Mas concentremo-nos no brinquedo, ao acaso. México, 25 de dezembro de 1965: García Márquez trata Fuentes por “mestre” e diz-lhe: “é importante que escrevas com frequência”, comunicando-lhe que o seu romance – “Cem Anos de Solidão” - avançava “a passo de tartaruga”, “pois tive de conceder meio dia às necessidades quotidianas e a alguns projetos de cinema para comer no próximo ano”. Em outubro de 1966, um ano antes da publicação da obra, o colombiano confessará a Vargas Llosa a incapacidade de fazer tais concessões: “A minha neurose vai mais longe. Quando não estou a escrever não consigo trabalhar em mais nada, ainda que a minha mulher e os meus filhos estejam a morrer à fome. Sento-me à máquina às nove da manhã e escrevo sem interrupção até às quatro da tarde. A essa hora, com a cabeça como um tambor, não tanto pelo cansaço mas pelo cigarro, almoço qualquer coisa e trato de dormir até às seis.”
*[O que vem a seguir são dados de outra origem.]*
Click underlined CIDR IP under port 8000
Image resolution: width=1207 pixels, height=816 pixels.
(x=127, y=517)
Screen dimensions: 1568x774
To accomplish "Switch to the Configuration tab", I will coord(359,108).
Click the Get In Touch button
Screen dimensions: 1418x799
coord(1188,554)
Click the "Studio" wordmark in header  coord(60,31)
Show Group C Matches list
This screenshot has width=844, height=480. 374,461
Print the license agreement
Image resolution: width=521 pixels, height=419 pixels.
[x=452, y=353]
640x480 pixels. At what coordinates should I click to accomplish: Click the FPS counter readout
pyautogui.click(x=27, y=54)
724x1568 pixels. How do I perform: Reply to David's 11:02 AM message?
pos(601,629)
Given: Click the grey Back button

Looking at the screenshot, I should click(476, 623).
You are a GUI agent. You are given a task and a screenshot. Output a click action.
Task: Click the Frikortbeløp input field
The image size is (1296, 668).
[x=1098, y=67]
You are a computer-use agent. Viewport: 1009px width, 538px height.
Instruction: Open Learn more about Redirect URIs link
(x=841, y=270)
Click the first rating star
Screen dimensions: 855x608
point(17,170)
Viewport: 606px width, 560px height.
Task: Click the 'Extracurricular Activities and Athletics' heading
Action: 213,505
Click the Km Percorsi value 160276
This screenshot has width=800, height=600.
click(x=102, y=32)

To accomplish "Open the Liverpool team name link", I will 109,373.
Correndo o risco de vos cansar, não resisto a acrescentar outro fragmento, do mexicano Carlos Fuentes para Gabo, em 1969: “Digo-o sinceramente: penso muito em ti, tenho saudades, e mais neste país onde os amigos totais (da cabeça e do cuore) se contam pelos dedos das mãos. Muitas quedas, mestre; muita gente que em quatro anos engordou, ficou pateta, ficou sem piada (...). Mais do que crês, mais do que imaginas. Temos de defender o nosso circulozinho de gente que sabe trabalhar, querer e pensar: a dúzia de jívaros que se salvaram de que lhes reduzissem a cabeça. A vontade de trabalho e a pila fosforescente: não há garantias de juventude. Tenho dito.”
E só para não sair do âmbito geográfico, um livro de um outro grande escritor, o cubano Leonardo Padura, escrito em 2024 e agora publicado por cá pela Porto Editora. “Ir a Havana” é, segundo ele admite no prefácio, um livro que sempre quis escrever e que, na verdade, elaborava há mais de quarenta anos, no qual a cidade onde nasceu, se formou e viveu, e onde foi jornalista antes do escritor a tempo inteiro em que decidiu transformar-se – porque ambas as profissões não eram compatíveis -, se converte em personagem. Um “canto de amor” à Havana intemporal da infância, da juventude, da idade adulta, que se possui e à qual pertence como se pertence aos pais e aos filhos, “como uma bênção ou uma fatalidade irrevogáveis: como a água que nesta ilha nos rodeia por todos os lados”.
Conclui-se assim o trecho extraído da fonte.